Métiers de la santé · après le bac
Devenir sage-femme
La maïeutique est une profession médicale à compétences définies : la sage-femme diagnostique, prescrit et suit en autonomie, dans le champ de la physiologie. Cette autonomie, souvent ignorée des candidats, est ce qui distingue le plus ce métier des autres professions de santé.
Une profession médicale, pas paramédicale
Le statut est souvent mal compris. La sage-femme n'assiste pas un médecin : elle exerce une profession médicale, avec un droit de prescription et une responsabilité propre dans le champ de la grossesse et de l'accouchement physiologiques.
Ses compétences dépassent d'ailleurs largement l'accouchement : suivi de grossesse, préparation à la naissance, suivi postnatal, rééducation, suivi gynécologique de prévention, contraception, dépistages.
Elle oriente vers le médecin dès que la situation sort de la physiologie. Cette frontière — savoir jusqu'où l'on est compétent et à quel moment on passe la main — est au cœur de l'exercice et s'apprend pendant toute la formation.
Le parcours
L'accès passe par les mêmes voies que les autres études de santé : parcours spécifique santé ou licence avec option accès santé, sur la plateforme nationale d'admission.
La formation se poursuit ensuite en école de maïeutique, rattachée à une université, et combine enseignements théoriques et stages hospitaliers d'un volume important.
La durée totale du cursus et son organisation ont fait l'objet d'évolutions réglementaires : il faut se référer à l'information officielle de l'année en cours plutôt qu'à un témoignage d'ancien étudiant, qui peut décrire un cadre modifié depuis.
Le diplôme d'État de sage-femme autorise l'exercice, en établissement ou en libéral.
La réalité des gardes
C'est la dimension la plus structurante du métier en établissement, et celle qui mérite d'être posée avant de s'engager.
- Le travail se fait en gardes, de jour comme de nuit, week-ends et jours fériés compris.
- Les naissances ne se programment pas : le rythme est imprévisible par nature.
- La charge émotionnelle est réelle : à côté des naissances heureuses, il y a les deuils périnatals.
- La responsabilité est immédiate : les décisions se prennent parfois en quelques minutes.
- L'exercice libéral offre un rythme différent, sans gardes d'accouchement, centré sur le suivi.
Les lieux d'exercice
Ils sont plus variés que l'image de la maternité ne le suggère, et ils correspondent à des équilibres de vie très différents.
L'exercice hospitalier, en maternité, est le plus courant en début de carrière : salle de naissance, suites de couches, consultations, parfois bloc opératoire.
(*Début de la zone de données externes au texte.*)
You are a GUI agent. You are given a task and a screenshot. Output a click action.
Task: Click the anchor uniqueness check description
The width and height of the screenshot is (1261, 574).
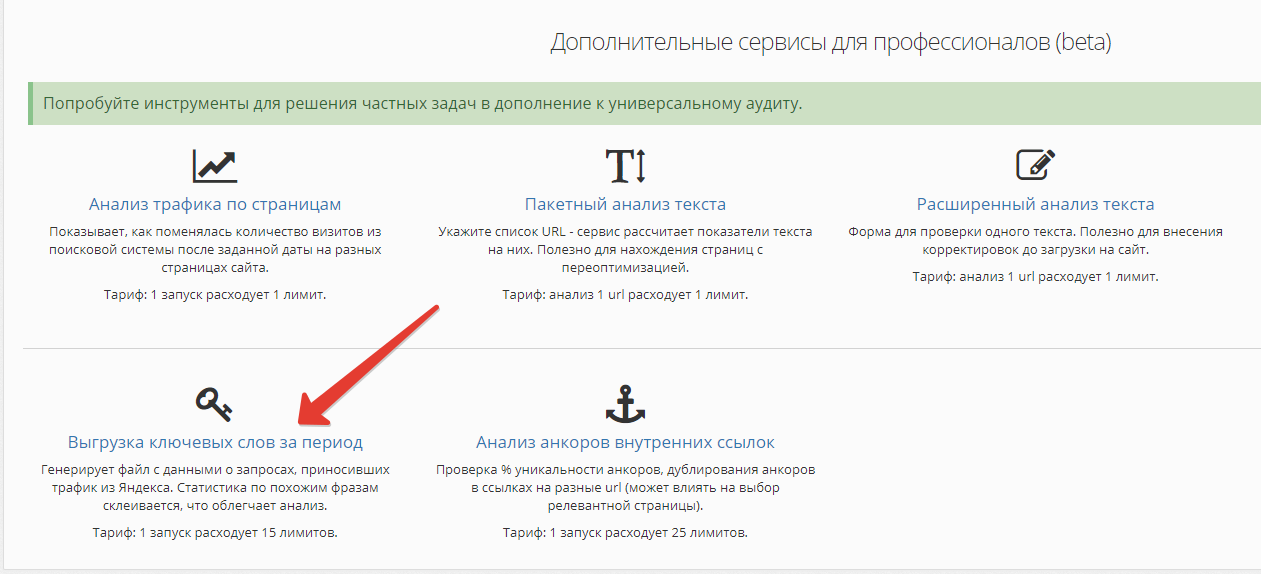pyautogui.click(x=625, y=487)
L'exercice libéral se concentre sur le suivi de grossesse, la préparation à la naissance, le suivi postnatal à domicile, la rééducation et le suivi gynécologique. Il permet une organisation plus maîtrisée du temps.
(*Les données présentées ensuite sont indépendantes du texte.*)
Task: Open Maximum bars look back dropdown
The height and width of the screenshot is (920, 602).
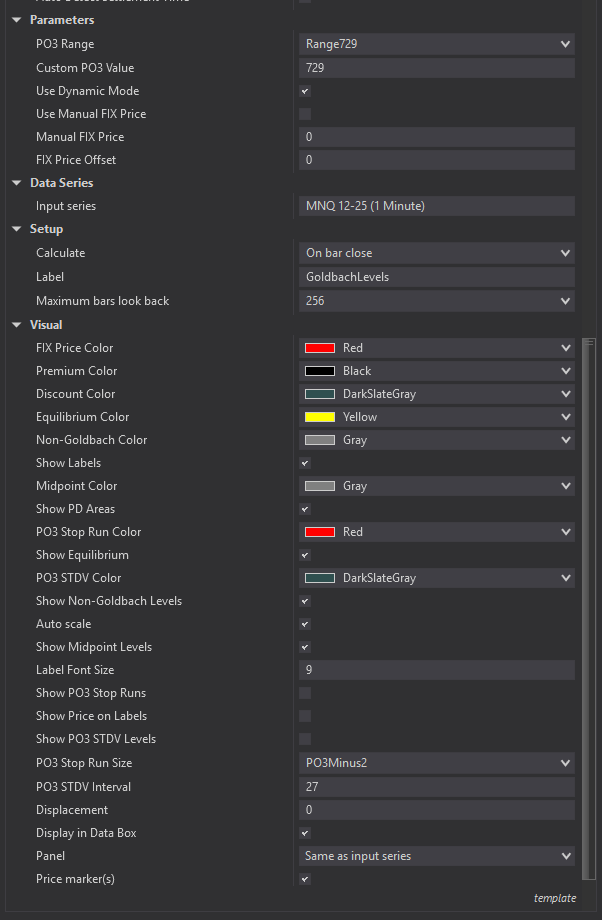Action: (x=566, y=301)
S'y ajoutent la protection maternelle et infantile, les centres de santé, l'enseignement en école de maïeutique, la recherche et l'humanitaire. Beaucoup de sages-femmes combinent d'ailleurs plusieurs modes d'exercice au cours d'une carrière.
Savoir si le métier correspond
Deux dimensions se testent difficilement avant d'y être confronté, et il vaut mieux le savoir.
La première est le rapport au corps et à l'intimité : le métier suppose une proximité physique constante avec des personnes en situation de vulnérabilité.
La seconde est la capacité à assumer une décision seule, rapidement, avec des conséquences immédiates. C'est ce que l'autonomie professionnelle implique concrètement.
Un stage d'observation, ou à défaut un échange approfondi avec une sage-femme en exercice, apporte sur ces deux points davantage qu'une année de réflexion.
Questions fréquentes
Est-ce une profession médicale ou paramédicale ?
Médicale. La sage-femme dispose d'un droit de prescription et d'une autonomie de décision dans le champ de la physiologie, et oriente vers le médecin dès que la situation en sort.
Le métier se limite-t-il aux accouchements ?
Non. Il comprend le suivi de grossesse, la préparation à la naissance, le suivi postnatal, la rééducation, le suivi gynécologique de prévention, la contraception et des dépistages.
Comment y accède-t-on ?
Par les mêmes voies que les autres études de santé : parcours spécifique santé ou licence avec option accès santé, puis école de maïeutique. Les modalités et la durée ayant évolué, il faut consulter l'information officielle de l'année en cours.
Les hommes peuvent-ils exercer ce métier ?
Oui, la profession est ouverte à tous. Le terme de maïeuticien est parfois employé, mais l'appellation officielle du diplôme et de la profession reste sage-femme.